Gorge Letchworth State Park

Strata
for
twelve intrumentalists

by
Robert Morris

Program Notes

Strata (1974) is scored for flute, oboe, clarinet, bassoon, trumpet, percussion, piano, two violins, viola, 'cello, and bass. It was written in 1974 on a commission from the Yale School of Music and performed that summer at Norfolk, Keith Wilson conducting the new music ensemble. As its title implies, the piece concerns itself with the transformation and interactions between and among different lines, textures and processes. It shares its germinating theme with much of my music since the mid-1970s, forging an analogy between types of musical change with natural--albeit "slow"--processes.

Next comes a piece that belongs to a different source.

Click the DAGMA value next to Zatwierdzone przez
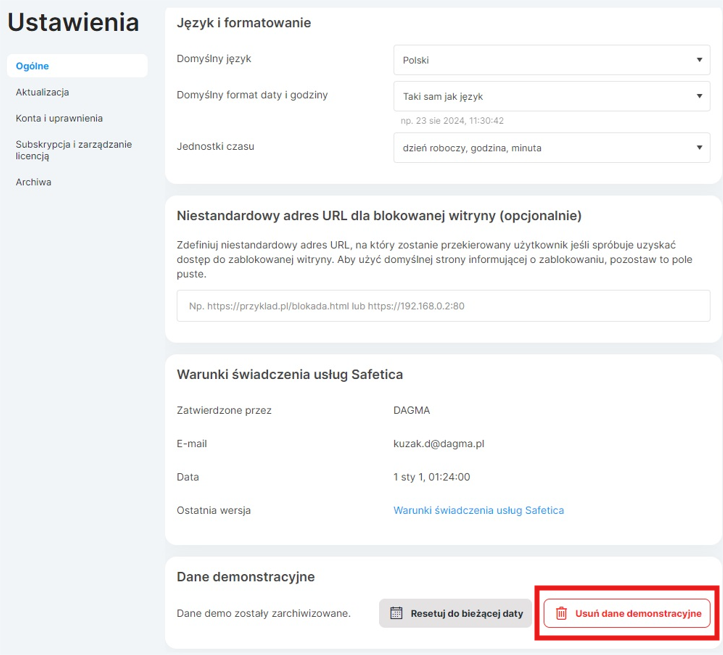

Here terms such as "fault", "dome", "plate", "fissure" found in geology and "turbulence", "front", "stream", "jet-stream" from meteorology seem adequate enough to describe some of the types of events that occur in Strata.

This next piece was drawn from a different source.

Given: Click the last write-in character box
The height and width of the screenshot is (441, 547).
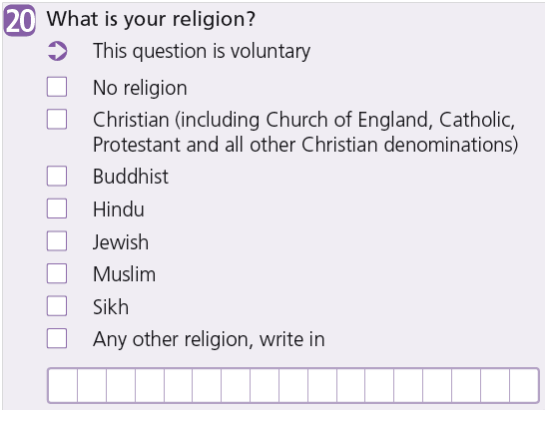Looking at the screenshot, I should 524,385.
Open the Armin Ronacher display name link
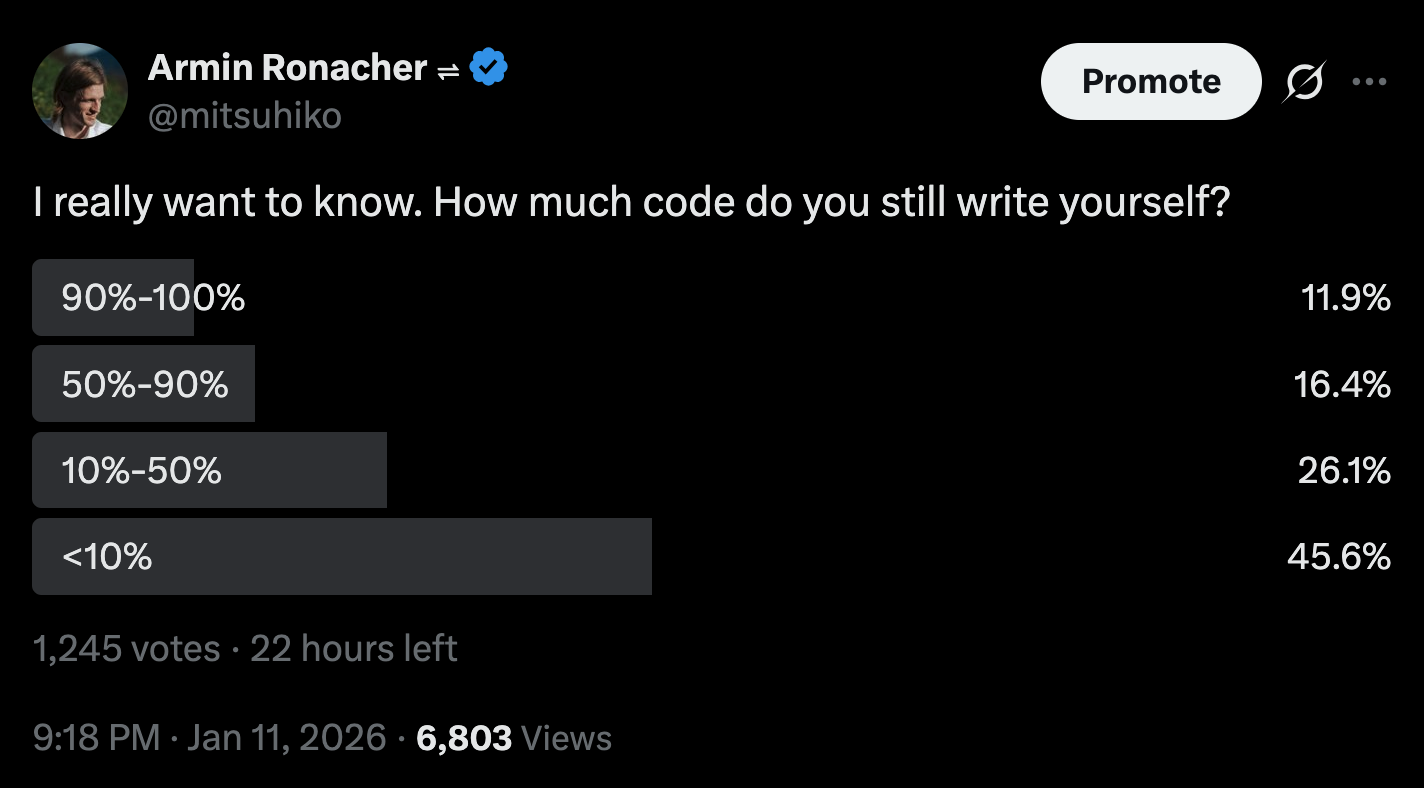1424x788 pixels. coord(287,68)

Looking back on this piece thirty years later, I am struck with how many compositional innovations I packed into a piece that I wrote hurriedly in a month amid a turbulent and emotionally charged year. Many of the pitch transformations relating harmonies in the work were to form the basis of theoretical work I later published in 1983. The contrapuntal arrangement of musical lines into arrays is an early manifestation of generalized combinatoriality, which has played a central role in my music ever since. The division of the piece's duration into embedded temporal ratios was also a new direction, leading to a more holistic conception of rhythm and form.